The MAGnify™ Chromatin Immunoprecipitation System provides a streamlined, optimized assay for the enrichment of chromatin/protein complexes and DNA recovery using magnetic bead capture technology. The isolated DNA is ready for downstream analysis by methods such as PCR- or qPCR-based assays, or massive parallel DNA sequencing.

ChIP
Chromatin immunoprecipitation (ChIP) is a powerful technique for studying the association of certain proteins with specific regions of the genome. These sequence-specific DNA-binding proteins are believed to play a role in such cellular processes as DNA replication, recombination, repair, and segregation; chromosomal stability; cell-cycle progression; and epigenetic silencing. In a standard ChIP assay, a cell is fixed via formaldehyde treatment and the chromatin is sheared and immunoprecipitated via a highly specific antibody. The researcher then analyzes the DNA to identify the genomic regions where the chromatin-associated proteins bind to the chromatin in vivo. This kit enables researchers to start with lower sample amounts than traditional ChIP workflows, thereby preserving precious samples, and the protocol can be completed in a single day, compared with 2–3 days for a traditional ChIP assay. The kit can be used with our suite of ChIP-validated antibodies, and is also complementary with MethylCode™ and NCode™ products for downstream epigenetics research.

Using the MAGnify™ system
When using the MAGnify™ system, you treat cells or tissue with formaldehyde to generate protein-protein and protein-DNA crosslinks between molecules in close proximity within the chromatin complex.

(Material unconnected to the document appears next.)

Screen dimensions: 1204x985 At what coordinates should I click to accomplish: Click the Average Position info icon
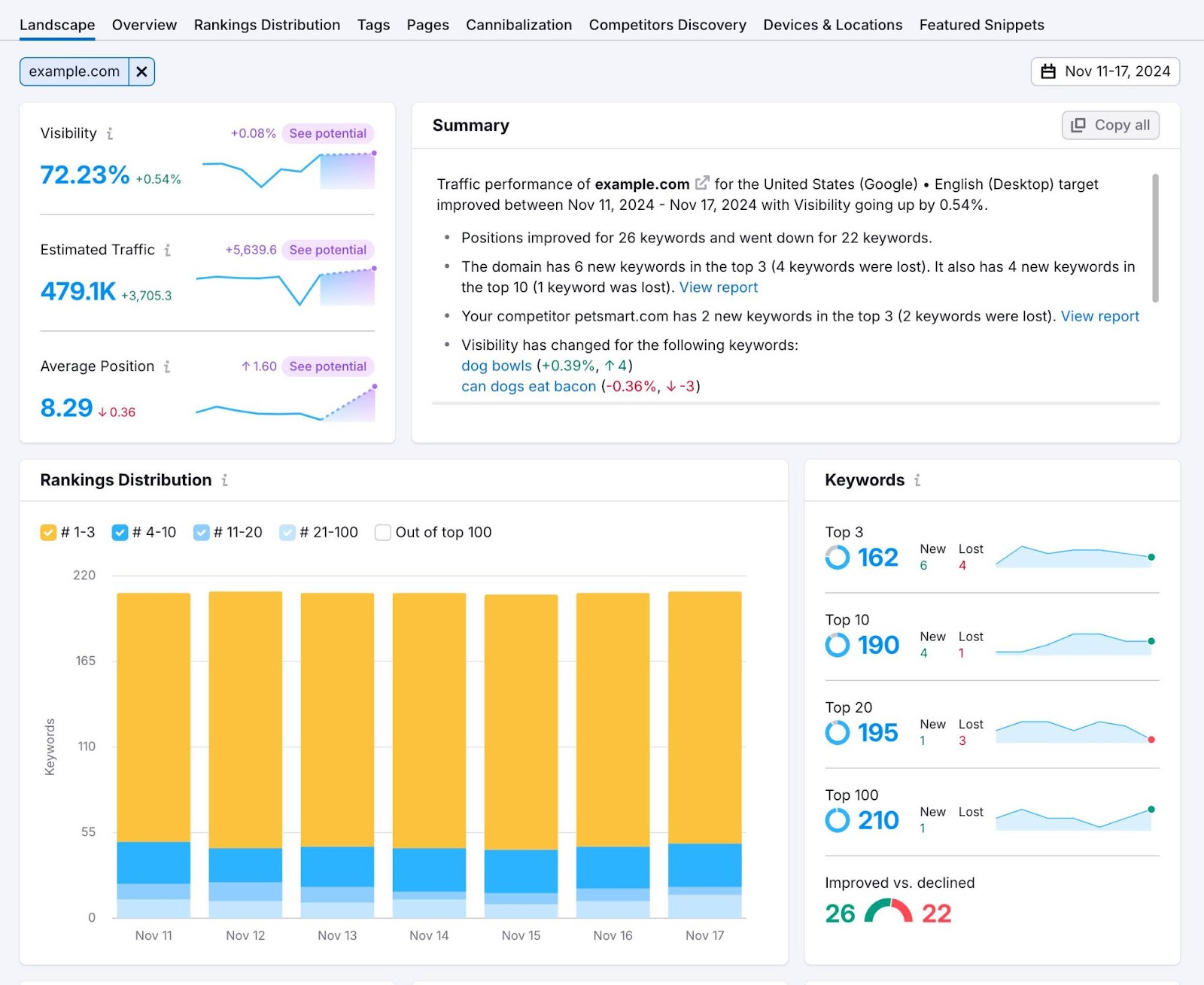[169, 366]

The cells are then lysed, and the chromatin is released from the nuclei and sheared by sonication to reduce the average DNA fragment size to 200–500 bp for analysis by quantitative real-time PCR (qPCR) or 100–300 bp for analysis by massive parallel DNA sequencing. You then immunoprecipitate and isolate the crosslinked protein of interest using a specific ChIP-qualified antibody conjugated to Dynabeads™ Protein A/G. The formaldehyde crosslinking is reversed by heat treatment, and the DNA associated with that protein is purified. The DNA is now ready for downstream analyses such as end-point PCR or quantitative PCR (qPCR), genome-wide analyses using promoter-tiling arrays, or next-generation sequencing. In PCR/qPCR analysis, primers are designed to span the desired DNA sequence of interest, and the data demonstrates whether the specific protein of interest is associated in vivo with that DNA region.